> _Given instruction 1_
Which lines in the entries contain the string "target"? Extract each of them.

> _Selected extract_

From the photos it appears that you have little surface agitation. The gph rating on a filter is when it is empty (no media/sponges). You'll probably find that you're left side of the tank is a big 'dead spot' for flow and will have a lot of detritus settling there. Plus, an extra filter is always a good idea simply for a backup.


----------



## wolfemitch

Think a power head would do the trick?


----------



## Iggy Newcastle

A powerhead will agitate the surface and aid in keeping things from settling.


----------



## CjCichlid

Looking good! I'd add a few shells over to the right side to help tie things together, as it looks a bit segregated now (at least to me).

More filtration is always nice, but in all honestly with regular water changes I think you'll be just fine. A powerhead on the left side wouldn't be a bad idea though..

> _Given instruction 2_
Which usernames appear as post headings in the aquarium thread?

> _Input_

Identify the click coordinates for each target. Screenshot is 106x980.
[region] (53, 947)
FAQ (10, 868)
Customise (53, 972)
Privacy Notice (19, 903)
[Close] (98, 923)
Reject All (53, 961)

> _Exercise response 1_
Identify the click coordinates for each target. Screenshot is 106x980.

> _Exercise response 2_
wolfemitch, Iggy Newcastle, CjCichlid